Ambiente

India, farfalle himalayane a rischio estinzione

farfalla Common snow apollo
Una farfalla common snow apollo

LEH, India — Le farfalle dell’Himalaya indiano sono a rischio di estinzione. Lo ha rivelato l’agenzia Indo-Asian News Service citando uno studio scientifico reso noto in occasione della Giornata mondiale dell’ambiente, celebrata in tutto il pianeta lo scorso 5 giugno. I pericoli maggiori per variopinti insetti verrebbero dal turismo selvaggio e dall’inquinamento.

“Il 50 per cento della popolazione di 288 varietà registrate negli stati dell’Himachal Pradesh e nella regione del Ladakh, si è oltre che dimezzato negli ultimi dieci anni”. Questo il succo del discorso dichiarato da Avtar Kaur Sidhu, una esperta di fauna alpina del Zoological Survey of India che ha un osservatorio a Solan, in Himachal Pradesh.

Tra le cause maggiori del pericolo di estinzione delle farfalle dell’Himalaya indiano, ci sarebbe, secondo gli scienziati, l’incremento del traffico sui passi di montagna. Un rischio che aumenterebbe proporzionalmente ai flussi turistici indiani e stranieri.

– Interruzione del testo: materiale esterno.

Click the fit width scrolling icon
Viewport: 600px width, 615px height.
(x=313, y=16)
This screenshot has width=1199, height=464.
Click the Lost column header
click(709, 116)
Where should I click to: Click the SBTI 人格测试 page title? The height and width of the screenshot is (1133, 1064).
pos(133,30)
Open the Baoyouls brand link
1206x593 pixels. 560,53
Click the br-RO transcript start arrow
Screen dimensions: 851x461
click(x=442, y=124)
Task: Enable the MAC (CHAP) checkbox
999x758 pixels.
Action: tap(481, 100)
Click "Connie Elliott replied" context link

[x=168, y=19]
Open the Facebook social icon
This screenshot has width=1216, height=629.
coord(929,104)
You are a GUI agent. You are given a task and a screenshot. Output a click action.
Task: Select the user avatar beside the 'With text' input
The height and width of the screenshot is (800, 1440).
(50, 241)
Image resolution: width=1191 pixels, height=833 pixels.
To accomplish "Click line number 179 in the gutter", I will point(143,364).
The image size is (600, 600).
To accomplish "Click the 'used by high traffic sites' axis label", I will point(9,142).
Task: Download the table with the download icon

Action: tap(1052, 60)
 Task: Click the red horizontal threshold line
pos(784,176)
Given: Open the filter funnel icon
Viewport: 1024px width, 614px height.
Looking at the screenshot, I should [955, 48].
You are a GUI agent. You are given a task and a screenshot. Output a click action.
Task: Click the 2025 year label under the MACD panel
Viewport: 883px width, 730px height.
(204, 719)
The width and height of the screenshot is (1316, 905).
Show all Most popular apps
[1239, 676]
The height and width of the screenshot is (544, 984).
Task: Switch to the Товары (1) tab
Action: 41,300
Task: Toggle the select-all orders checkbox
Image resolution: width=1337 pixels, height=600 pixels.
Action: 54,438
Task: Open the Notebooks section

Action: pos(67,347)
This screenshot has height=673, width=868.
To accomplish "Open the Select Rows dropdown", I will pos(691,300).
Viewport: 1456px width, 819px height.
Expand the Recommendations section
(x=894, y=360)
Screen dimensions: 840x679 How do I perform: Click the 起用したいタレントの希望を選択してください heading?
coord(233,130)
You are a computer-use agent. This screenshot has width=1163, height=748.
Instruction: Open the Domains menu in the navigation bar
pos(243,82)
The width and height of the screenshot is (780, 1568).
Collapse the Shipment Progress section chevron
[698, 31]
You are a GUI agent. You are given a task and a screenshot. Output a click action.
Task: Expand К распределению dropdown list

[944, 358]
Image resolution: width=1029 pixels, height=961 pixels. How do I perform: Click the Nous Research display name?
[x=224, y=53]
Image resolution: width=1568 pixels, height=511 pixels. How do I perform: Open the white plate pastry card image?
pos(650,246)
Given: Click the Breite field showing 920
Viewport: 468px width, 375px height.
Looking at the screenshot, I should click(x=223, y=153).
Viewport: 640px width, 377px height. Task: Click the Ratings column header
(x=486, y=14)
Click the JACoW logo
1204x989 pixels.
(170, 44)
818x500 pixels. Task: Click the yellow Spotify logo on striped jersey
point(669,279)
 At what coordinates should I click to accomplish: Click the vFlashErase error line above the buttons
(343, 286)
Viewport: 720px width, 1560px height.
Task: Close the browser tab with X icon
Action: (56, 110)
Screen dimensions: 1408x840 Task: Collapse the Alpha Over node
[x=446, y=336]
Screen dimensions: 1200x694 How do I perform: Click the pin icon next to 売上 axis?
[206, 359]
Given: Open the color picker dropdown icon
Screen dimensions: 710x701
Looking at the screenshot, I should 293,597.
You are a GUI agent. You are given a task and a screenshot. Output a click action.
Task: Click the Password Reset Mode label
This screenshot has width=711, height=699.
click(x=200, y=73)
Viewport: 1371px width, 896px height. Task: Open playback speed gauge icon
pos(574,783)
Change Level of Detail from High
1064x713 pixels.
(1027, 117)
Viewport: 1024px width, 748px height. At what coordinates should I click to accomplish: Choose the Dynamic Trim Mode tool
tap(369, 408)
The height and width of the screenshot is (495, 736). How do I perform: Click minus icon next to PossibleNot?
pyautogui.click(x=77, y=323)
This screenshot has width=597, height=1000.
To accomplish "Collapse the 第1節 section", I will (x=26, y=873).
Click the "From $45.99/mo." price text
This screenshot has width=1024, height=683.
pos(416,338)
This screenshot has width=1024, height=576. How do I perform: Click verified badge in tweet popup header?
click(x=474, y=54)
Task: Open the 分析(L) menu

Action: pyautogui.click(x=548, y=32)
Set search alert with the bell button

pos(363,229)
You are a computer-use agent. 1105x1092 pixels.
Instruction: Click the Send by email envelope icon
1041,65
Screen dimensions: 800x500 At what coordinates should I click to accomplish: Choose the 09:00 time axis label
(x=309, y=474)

“Abbiamo notato un vasto numero di farfalle morte sulla strada d’alta quota di Khardung La che attraversa il Ladakh – ha dichiarato Kaur Sidhu secondo quanto riferito dai siti scientifici internazionali -. E questo è dovuto soprattutto all’aumento del passaggio dei veicoli ad uso dei turisti”.

Le specie che vivono in alta quota sui picchi della regione desertica del Ladakh, un’ecosistema particolarmente vulnerabile all’inquinamento e al cambiamento climatico, sarebbero interessate da un massiccio declino. In particolare sarebbero in serio  pericolo la common snow apollo, la Lofty bath, e altre specie tipiche delle regioni di alta montagna.

“Ho lavorato sull’altro versante pakistano non troppo lontano dal Ladakh – dice Francesco Ficetola, ricercatore dell’Università degli Studi di Milano Bicocca e collaboratore del Comitato EvK2Cnr per il progetto di partnership Hkkh nel Karakorum National Park -, dove al momento non esistono dati pregressi di ricerche simili, ma sicuramente anche su questo versante dell’Himalaya i problemi ambientali sono gravi. Per esempio qui si è registrato un forte declino dei mammiferi, come stambecchi e leopardi delle nevi, un notevole regresso delle zone di foreste che stanno diminuendo rapidamente, e se scompare la vegetazione evidentemente anche tutti gli animali che ne sono strettamente connessi, subiscono delle conseguenze dirette. Quelle aree di alte quote himalayane sono sicuramente tra gli ecosistemi più delicati al mondo, sensibili a tanti fattori di minaccia”.

“L’inquinamento causato dal traffico stradale e dal turismo sono sicuramente importanti – continua Ficetola -, ma ci sono anche altre minacce, come la tendenza alla desertificazione, il cambiamento climatico che colpisce molto fortemente queste zone d’alta quota e che porta certi ecosistemi a spostarsi rapidamente e a ridursi. Queste colpiscono non solo le farfalle, anche se queste sono sicuramente degli ottimi indicatori. Come tanti altri insetti sono infatti degli impollinatori e sono fortemente legate alle piante presenti,  la loro scomparsa può avere quindi delle ricadute a cascata sulla stessa vegetazione”.